Length distribution: Median and interquartile range of response length in tokens. Significant shifts often accompany policy updates.
Silent-update candidates: Week-over-week axis-level shifts on the neutral-control axis, surfaced as advisory warnings on the current manifest. Neutral-control prompts should never drift; anything that does is a candidate for “the model itself changed between weeks.” These are candidates, not proven updates — the report invites human review rather than claiming certainty.

Statistical rigor

Bootstrap confidence intervals on every reported metric.
Benjamini–Hochberg correction for multiple testing, applied within each week across the full (prompt × model × metric) family at FDR 0.05. Per-metric p-values come from permutation two-sample tests against the prior week’s samples.
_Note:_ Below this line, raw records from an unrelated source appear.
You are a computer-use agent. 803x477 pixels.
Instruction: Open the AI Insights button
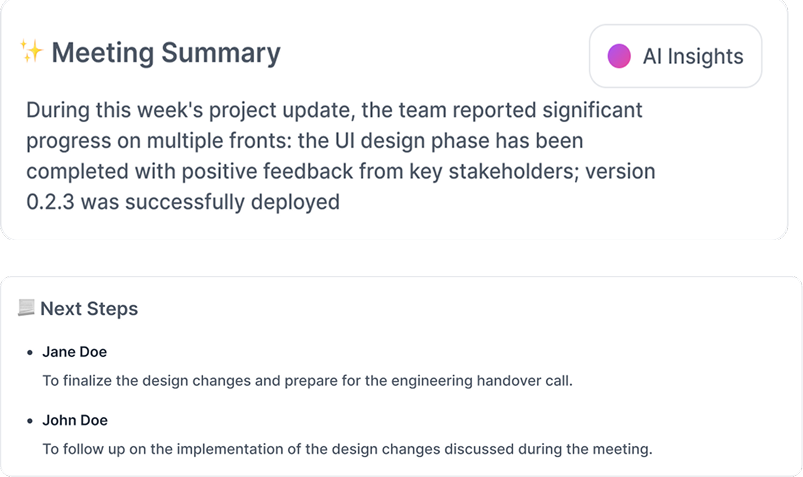(x=676, y=56)
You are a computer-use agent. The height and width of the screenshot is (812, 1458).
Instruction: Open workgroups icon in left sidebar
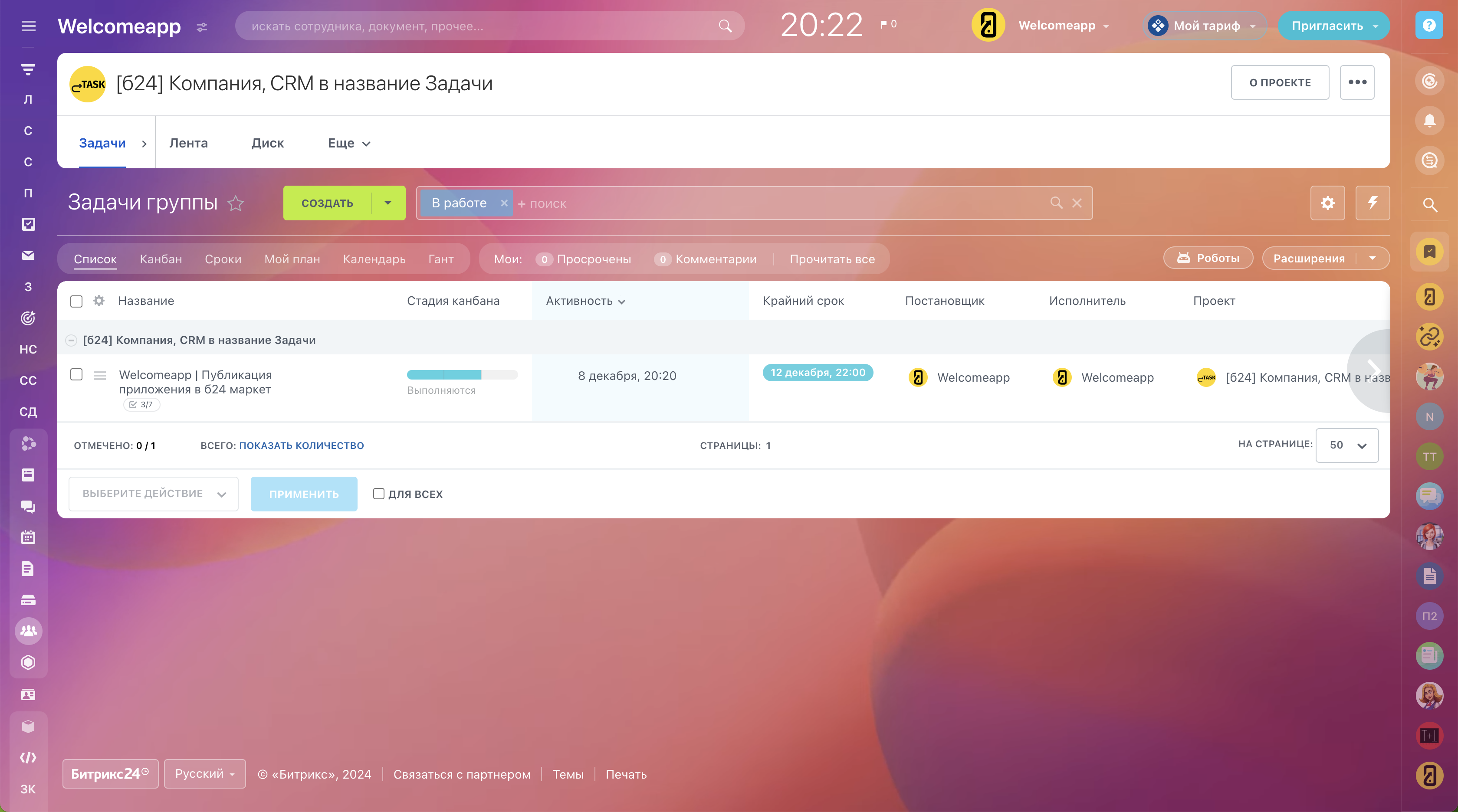[x=28, y=630]
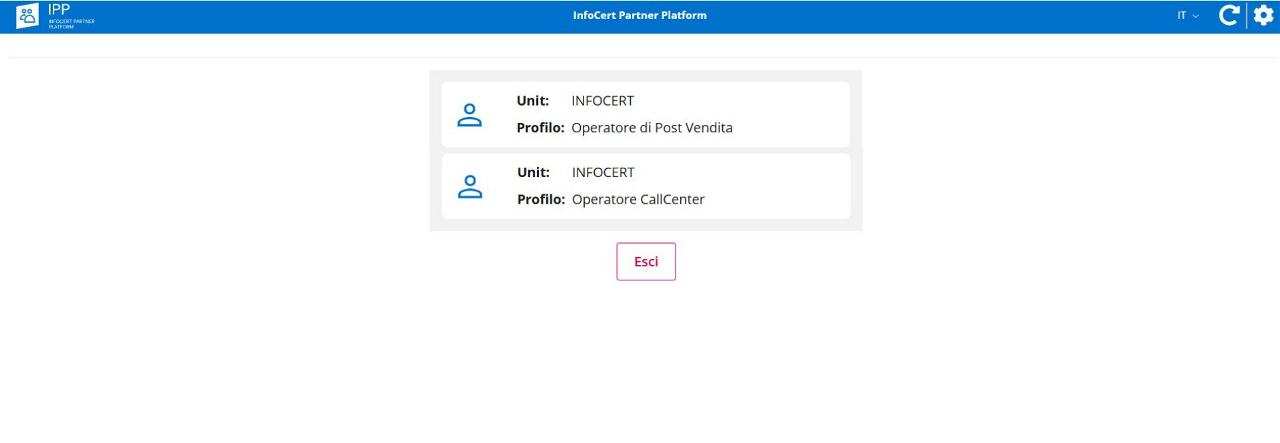Select the CallCenter profile user icon
This screenshot has height=443, width=1280.
click(x=470, y=186)
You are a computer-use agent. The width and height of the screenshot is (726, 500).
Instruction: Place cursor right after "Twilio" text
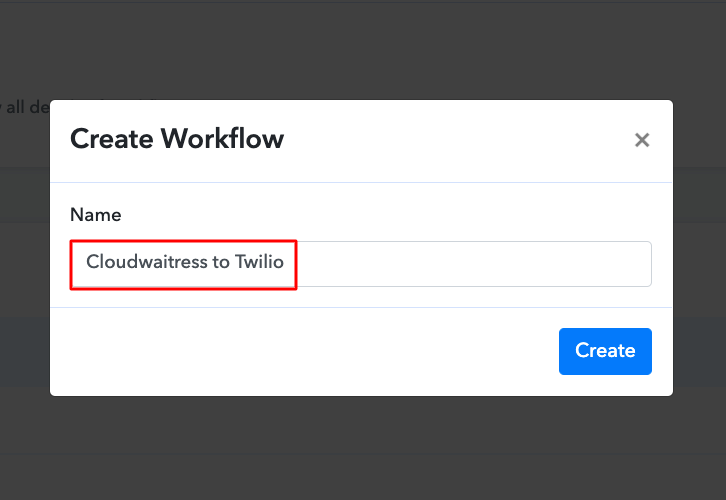point(286,263)
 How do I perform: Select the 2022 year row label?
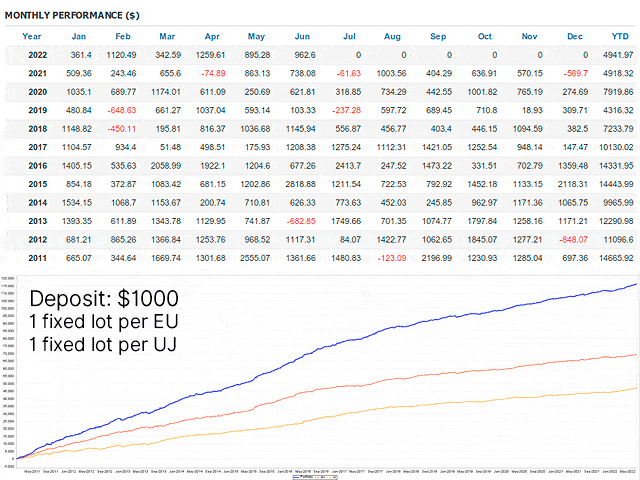pyautogui.click(x=38, y=55)
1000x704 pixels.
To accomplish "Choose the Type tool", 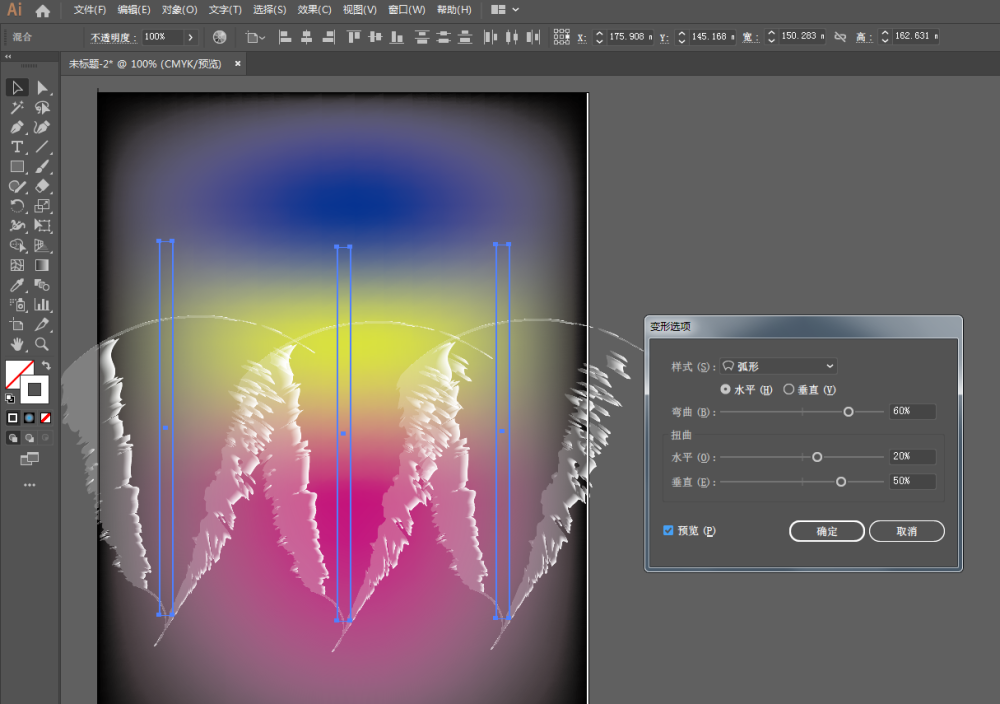I will click(17, 147).
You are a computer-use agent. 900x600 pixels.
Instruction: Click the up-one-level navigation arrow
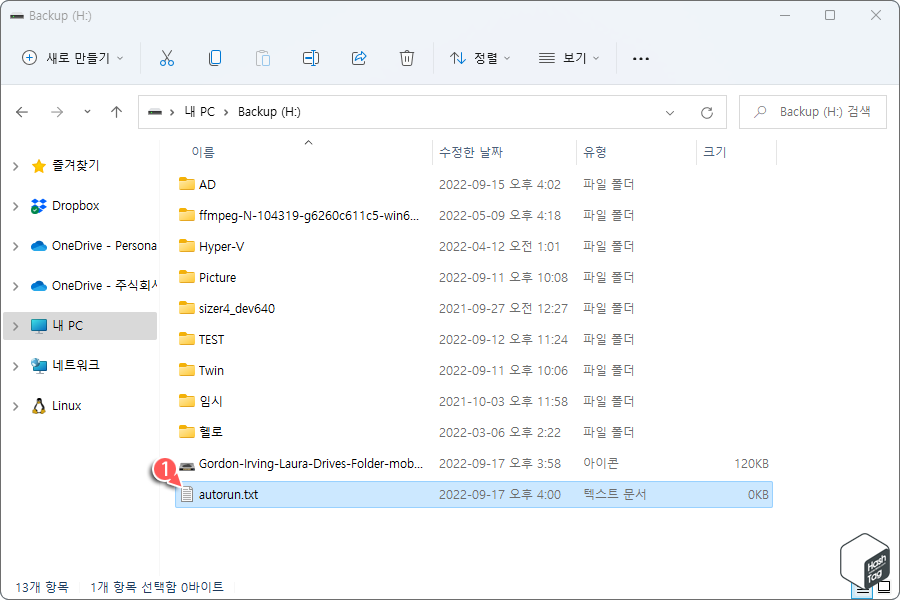[x=116, y=111]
Full spec in meridian/analysis/STATISTICS.md.
Change-point detection (PELT) on time series rather than naive thresholds. Change points are precomputed by the pipeline and published on the current-week manifest, so researchers reading the data export see the same annotations the sparklines display.
Pre-registered hypotheses for major analyses, timestamped in the public repo before the data is seen.

Reproducing a chart

Every rendered page carries a footer line with the build’s git commit SHA and a link to the data snapshot it was rendered from.
Fetch the snapshot from /data/{iso-week}/ (CSV, JSON, and Parquet).
Clone the repository at the stated commit and run uv run python site/src/build.py --manifest <snapshot>.
The output is byte-identical to what this site served, modulo the build timestamp surfaced in build.json.

Limitations and hard problems

Providers sometimes update model weights without changing the version string. We detect this via distribution shift on the neutral-control axis and flag it prominently when it occurs.
Different users may receive different system prompts from the provider. We cannot fully control for this; we document the ambiguity.
“Legitimate safety improvement” and “normative drift” are reported separately. Changes on clearly-harmful prompts are treated differently from changes on contested ones.

Known data gaps

Weeks where a scheduled runner produced no samples are listed here rather than silently interpolated. Time-series charts render these as a break in the line; aggregate statistics exclude the missing cell rather than imputing it. Backfilling after the fact is not done — a sample taken later is not a sample taken that week, and the local-baseline noise floor depends on real-time capture.

2026-W17 — llama3.2:3b: No samples written. The runner host for that week did not have ollama installed; the failure was silent (no error in run_log.jsonl) and was caught on review the following week. Affects continuity of the local-baseline noise floor for one week; does not affect any commercial-model metric.

If you find a flaw in this methodology, open an issue. Transparency is the point; corrections make the record stronger.